Significant Evidence of Linkage for a Gene Predisposing to Colorectal Cancer and Multiple Primary Cancers on 22q11

OBJECTIVES: The genetic basis of colorectal cancer (CRC) is not completely specified. Part of the difficulty in mapping predisposition genes for CRC may be because of phenotypic heterogeneity. Using data from a population genealogy of Utah record linked to a statewide cancer registry, we identified a subset of CRC cases that exhibited familial clustering in excess of that expected for all CRC cases in general, which may represent a genetically homogeneous subset of CRC. METHODS: Using a new familial aggregation method referred to as the subset genealogic index of familiality (subsetGIF), combined with detailed information from a statewide tumor registry, we identified a subset of CRC cases that exhibited excess familial clustering above that expected for CRC: CRC cases who had at least one other primary tumor at a different site. A genome-wide linkage analysis was performed on a set of high-risk CRC pedigrees that included multiple CRC cases with additional primaries to identify evidence for predisposition loci. RESULTS: A total of 13 high-risk CRC pedigrees with multiple CRC cases with other primary cancers were identified. Linkage analysis identified one pedigree with a significant linkage signal at 22q11 (LOD (logarithm (base 10) of odds)=3.39).
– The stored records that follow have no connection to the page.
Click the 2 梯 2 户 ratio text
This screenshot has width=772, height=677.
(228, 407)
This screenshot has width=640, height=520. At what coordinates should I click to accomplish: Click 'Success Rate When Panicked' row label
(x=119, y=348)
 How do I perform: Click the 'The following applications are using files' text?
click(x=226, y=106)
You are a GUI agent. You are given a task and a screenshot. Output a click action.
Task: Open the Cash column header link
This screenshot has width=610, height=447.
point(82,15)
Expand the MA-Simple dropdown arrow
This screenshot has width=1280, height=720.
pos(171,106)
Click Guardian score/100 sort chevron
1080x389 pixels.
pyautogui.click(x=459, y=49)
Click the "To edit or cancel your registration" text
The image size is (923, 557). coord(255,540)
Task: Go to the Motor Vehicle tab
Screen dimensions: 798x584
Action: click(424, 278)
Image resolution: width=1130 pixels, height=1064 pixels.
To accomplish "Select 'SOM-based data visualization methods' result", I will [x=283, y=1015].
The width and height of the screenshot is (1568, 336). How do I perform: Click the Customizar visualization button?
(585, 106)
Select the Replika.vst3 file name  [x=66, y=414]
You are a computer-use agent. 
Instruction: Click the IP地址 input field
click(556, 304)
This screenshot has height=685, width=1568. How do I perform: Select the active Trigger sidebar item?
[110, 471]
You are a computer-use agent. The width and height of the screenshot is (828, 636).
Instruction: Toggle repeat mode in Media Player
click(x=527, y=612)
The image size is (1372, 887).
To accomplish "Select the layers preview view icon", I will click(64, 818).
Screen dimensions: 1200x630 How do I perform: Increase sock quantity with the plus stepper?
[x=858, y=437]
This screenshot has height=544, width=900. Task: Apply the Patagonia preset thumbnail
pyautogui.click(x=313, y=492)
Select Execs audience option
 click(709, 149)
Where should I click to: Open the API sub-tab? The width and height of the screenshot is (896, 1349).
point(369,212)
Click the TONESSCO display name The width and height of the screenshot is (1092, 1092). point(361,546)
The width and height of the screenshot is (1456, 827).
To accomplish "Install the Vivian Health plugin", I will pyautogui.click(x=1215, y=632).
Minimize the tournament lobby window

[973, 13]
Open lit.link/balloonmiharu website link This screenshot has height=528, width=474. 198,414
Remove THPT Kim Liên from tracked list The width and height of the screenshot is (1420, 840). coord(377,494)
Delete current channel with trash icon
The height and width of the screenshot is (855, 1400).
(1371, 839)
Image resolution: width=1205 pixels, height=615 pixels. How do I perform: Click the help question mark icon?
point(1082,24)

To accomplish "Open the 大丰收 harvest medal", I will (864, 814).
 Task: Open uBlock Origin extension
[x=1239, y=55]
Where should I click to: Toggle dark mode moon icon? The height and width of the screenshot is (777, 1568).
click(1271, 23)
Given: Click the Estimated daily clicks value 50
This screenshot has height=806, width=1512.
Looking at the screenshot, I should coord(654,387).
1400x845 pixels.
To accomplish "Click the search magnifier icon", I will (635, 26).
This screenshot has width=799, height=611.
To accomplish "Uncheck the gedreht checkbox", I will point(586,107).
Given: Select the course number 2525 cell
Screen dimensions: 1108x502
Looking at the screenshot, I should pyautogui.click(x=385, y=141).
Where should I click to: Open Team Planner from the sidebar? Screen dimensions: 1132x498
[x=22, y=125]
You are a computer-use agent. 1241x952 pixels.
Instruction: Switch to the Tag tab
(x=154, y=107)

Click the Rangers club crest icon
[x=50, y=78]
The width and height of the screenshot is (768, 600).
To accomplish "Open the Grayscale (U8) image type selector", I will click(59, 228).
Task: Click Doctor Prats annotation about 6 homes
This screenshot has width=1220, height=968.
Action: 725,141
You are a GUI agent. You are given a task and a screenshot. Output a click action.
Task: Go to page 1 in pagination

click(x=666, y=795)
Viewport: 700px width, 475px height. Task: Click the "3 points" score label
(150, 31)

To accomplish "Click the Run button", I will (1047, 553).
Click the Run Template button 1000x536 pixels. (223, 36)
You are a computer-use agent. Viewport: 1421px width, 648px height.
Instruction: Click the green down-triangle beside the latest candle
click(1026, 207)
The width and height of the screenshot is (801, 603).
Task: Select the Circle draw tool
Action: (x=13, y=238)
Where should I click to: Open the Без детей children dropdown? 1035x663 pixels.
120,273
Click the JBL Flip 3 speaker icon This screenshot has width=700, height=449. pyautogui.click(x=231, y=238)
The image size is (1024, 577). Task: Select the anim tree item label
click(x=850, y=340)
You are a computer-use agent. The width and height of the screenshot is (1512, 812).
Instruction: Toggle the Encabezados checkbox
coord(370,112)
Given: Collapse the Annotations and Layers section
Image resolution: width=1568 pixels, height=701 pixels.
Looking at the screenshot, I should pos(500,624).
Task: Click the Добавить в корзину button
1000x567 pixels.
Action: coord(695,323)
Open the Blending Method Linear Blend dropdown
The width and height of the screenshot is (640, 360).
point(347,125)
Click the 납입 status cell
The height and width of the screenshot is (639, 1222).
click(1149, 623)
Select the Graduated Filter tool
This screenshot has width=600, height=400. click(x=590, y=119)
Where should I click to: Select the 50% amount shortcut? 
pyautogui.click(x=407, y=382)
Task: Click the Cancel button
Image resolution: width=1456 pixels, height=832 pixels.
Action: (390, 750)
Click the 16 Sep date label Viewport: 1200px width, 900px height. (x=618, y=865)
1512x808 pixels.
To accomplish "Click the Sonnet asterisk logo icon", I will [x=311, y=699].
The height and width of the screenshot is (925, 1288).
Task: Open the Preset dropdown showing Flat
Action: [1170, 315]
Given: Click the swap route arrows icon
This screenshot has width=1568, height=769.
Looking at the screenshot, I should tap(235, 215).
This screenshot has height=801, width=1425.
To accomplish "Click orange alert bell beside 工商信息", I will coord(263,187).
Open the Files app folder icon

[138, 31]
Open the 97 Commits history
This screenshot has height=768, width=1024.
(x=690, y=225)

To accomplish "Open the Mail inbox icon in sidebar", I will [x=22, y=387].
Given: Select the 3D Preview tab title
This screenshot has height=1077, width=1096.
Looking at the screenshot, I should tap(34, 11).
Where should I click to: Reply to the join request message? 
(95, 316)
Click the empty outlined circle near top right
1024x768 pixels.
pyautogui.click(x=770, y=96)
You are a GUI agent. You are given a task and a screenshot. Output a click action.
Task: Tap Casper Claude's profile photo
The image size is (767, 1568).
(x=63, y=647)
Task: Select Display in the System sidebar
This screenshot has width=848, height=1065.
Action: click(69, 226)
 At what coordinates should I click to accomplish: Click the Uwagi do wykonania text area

CONCLUSIONS: A predisposition gene or variant for CRC that also predisposes to other primary cancers likely resides on chromosome 22q11. The ability to use statewide population genealogy and tumor registry data was critical to identify an informative subset of CRC cases that is possibly more genetically homogeneous than CRC in general, and may have improved statistical power for predisposition locus identification in this study.